The willingness of Anthropic to publish Claude 3 benchmark data that shows it underperforming slightly compared to Gemini Ultra in some benchmarks would seem to increase confidence that the other data presented is trustworthy.
The GPT Alternative
Anthropic’s models have always been impressive in some regards, while including annoying deficiencies in other areas. For example, the large context windows were accompanied by low recall rates for data in the middle third of a token dataset. It also had a high rejection rate for many queries because of its sometimes overzealous AI safety guardrails. The former problem seems to have largely been addressed in the latest release:
To process long context prompts effectively, models require robust recall capabilities. The 'Needle In A Haystack' (NIAH) evaluation measures a model's ability to accurately recall information from a vast corpus of data. We enhanced the robustness of this benchmark by using one of 30 random needle/question pairs per prompt and testing on a diverse crowdsourced corpus of documents. Claude 3 Opus not only achieved near-perfect recall, surpassing 99% accuracy, but in some cases, it even identified the limitations of the evaluation itself by recognizing that the "needle" sentence appeared to be artificially inserted into the original text by a human.
The problem of overly aggressive AI safety guardrails appears to have improved but remains unacceptably high at over 10% for the Opus and Sonnet models. More work needs to be done in that regard.
Function calling was also a notable gap that made Anthropic’s models less versatile for many enterprise use cases. The addition of enhanced coding capabilities will also be welcome, as will the three model sizes that account for lower latency and cost requirements for many use cases.
Anthropic can now rightfully claim to be a rival to GPT-4 on equal terms, and it is closing the feature gap with OpenAI’s model family. However, the more important development is that Anthropic has shown a robust set of improvements just as Google is starting to become more competitive. Both companies are first and foremost competing to become the OpenAI alternative, as it is the clear market share and mindshare leader. Establishing the first alternate position will be a key step in eroding OpenAI’s grip on the market. Gemini’s rise created a risk that Anthropic would be surpassed as the key alternative.
The other winner here is Amazon Bedrock. Azure is winning many enterprise generative AI deals today because it is the only public cloud option for accessing OpenAI’s foundation models. When OpenAI had the two most performant models in GPT-3.5 and GPT-4, the other cloud ecosystems were at a competitive disadvantage. Now AWS has a true GPT-4 rival in Claude 3, while Google Cloud has that model coming soon to sit alongside the Gemini model family.

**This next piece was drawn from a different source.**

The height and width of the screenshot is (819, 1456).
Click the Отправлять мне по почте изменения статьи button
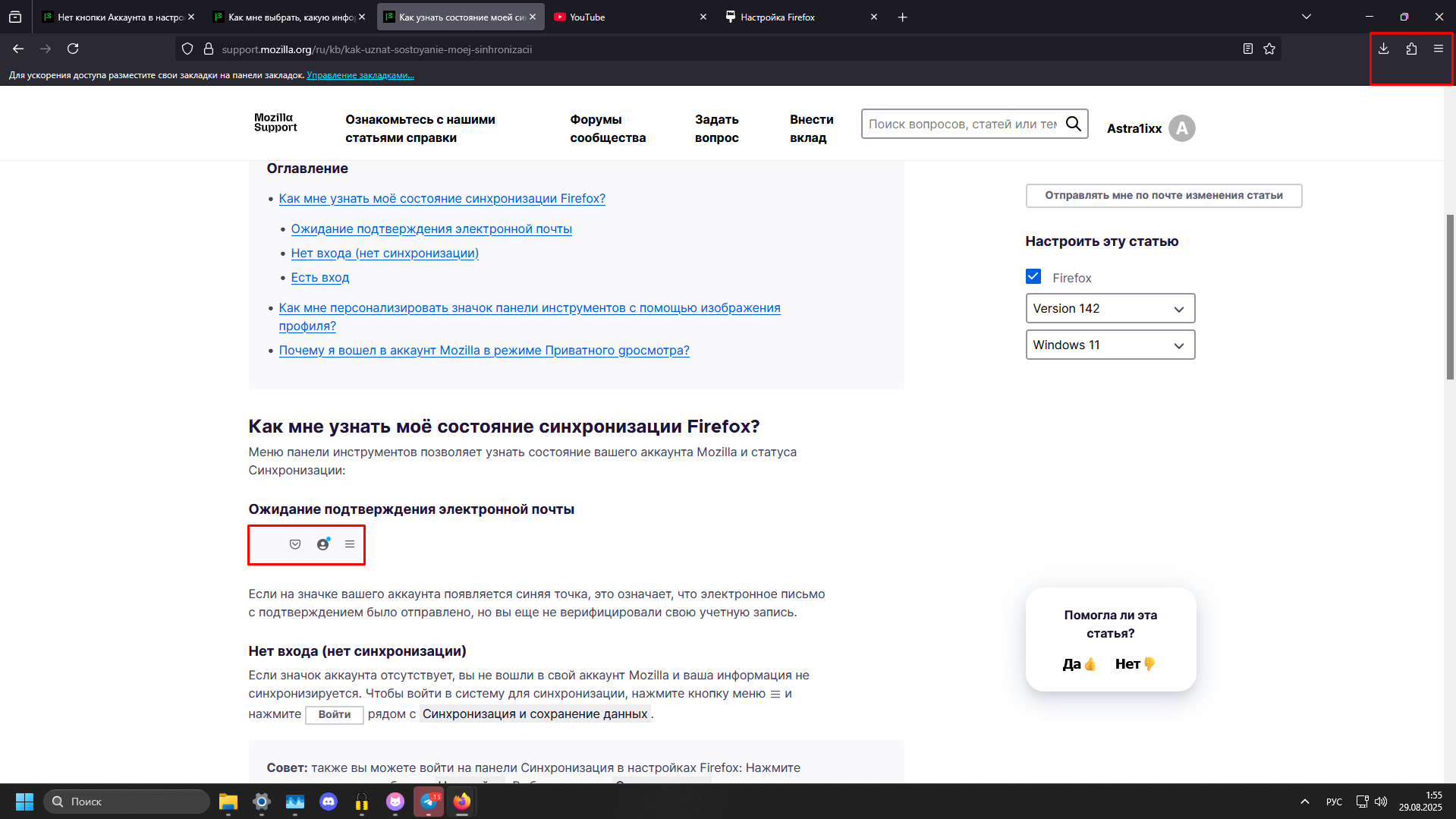pyautogui.click(x=1163, y=196)
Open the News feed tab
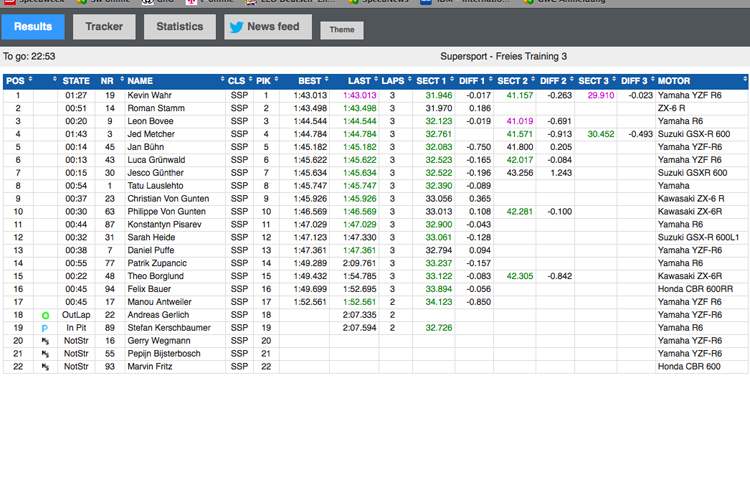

With that said, this is not the entire story. Enterprises require more than a generative AI model for moving use cases into production. Microsoft Azure still has the broadest set of complementary services. However, the biggest gap in the stack was the model performance. The other services will be easier to backfill.
Competition among LLM providers is about to get more interesting. The biggest unknown at the moment is when GPT-5 will be released (or GPT-4.5) and how much it will raise the performance bar. Epoch 2 of the LLM wars has arrived.